Aggregate Index Data Daily to another Index

cawoodm · June 15, 2018, 6:14am

We have tomcat access logs in one index called "access" (with fields like timeTaken and bytesSent) and we'd like to have this data aggregated into another index "stats" with, for example, the average timeTaken for certain pages or the sum of all 500 errors. We plan to have only daily granularity in the "stats" index.

We would like some tips and pointers on how to achieve this.
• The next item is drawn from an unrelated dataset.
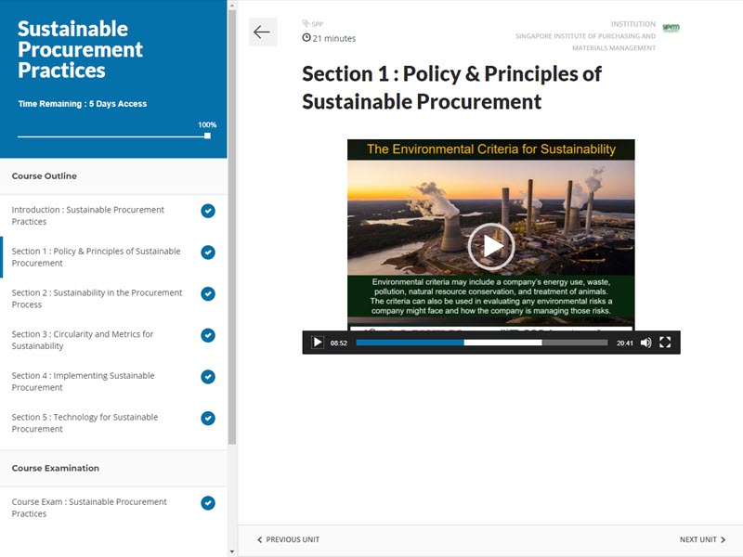
Task: Open Section 4: Implementing Sustainable Procurement
Action: pyautogui.click(x=83, y=382)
Is it possible within ELK w/o coding ruby or making an external script to query and push the data?
How does one pull the aggregated SUM and AVG data from ES?
If we wanted the data only daily, could we schedule such runs within ELK?

Thanks in advance!

magnusbaeck · June 15, 2018, 6:20am

Have a look at the rollup feature in ES 6.3, announced the other day.
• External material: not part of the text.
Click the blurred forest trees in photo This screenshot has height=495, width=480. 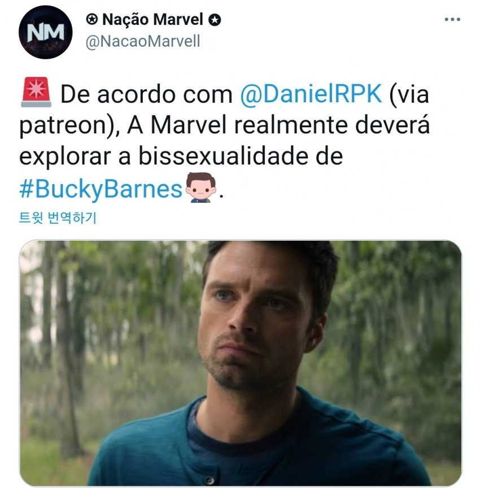tap(95, 332)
cawoodm · June 19, 2018, 4:19pm

Since we neither have XPack nor 6.3 I've looked into the Avg aggregation.

So we can request the average timeTaken for docs from yesterday:

{
    "from" : 0, "size" : 0,
    "aggs" : {
        "avgTimeTaken" : { "avg" : { "field" : "timeTaken" } }
    },
    "query": {
        "range" : {
            "timestamp" : {
                "gte" : "now-1d/d",
                "lt" : "now/d"
            }
        }
    }
}

We use size: 0 so that no actual docs are returned. Don't know if there's a better way.
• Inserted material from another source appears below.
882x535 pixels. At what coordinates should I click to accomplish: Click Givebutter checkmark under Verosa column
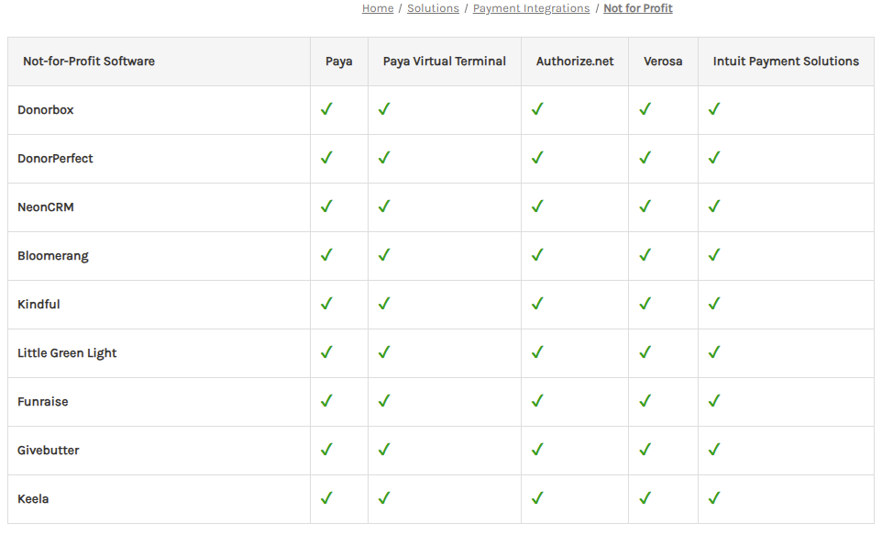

The question then becomes: can we somehow use Logstash to a) make this query to ES and b) convert the response into a document it passes back to ES as a new document?

magnusbaeck · June 19, 2018, 7:44pm

You should be able to use the elasticsearch input, possibly followed by one or more filters to get the search result in the shape you want.

system · July 17, 2018, 7:44pm

This topic was automatically closed 28 days after the last reply. New replies are no longer allowed.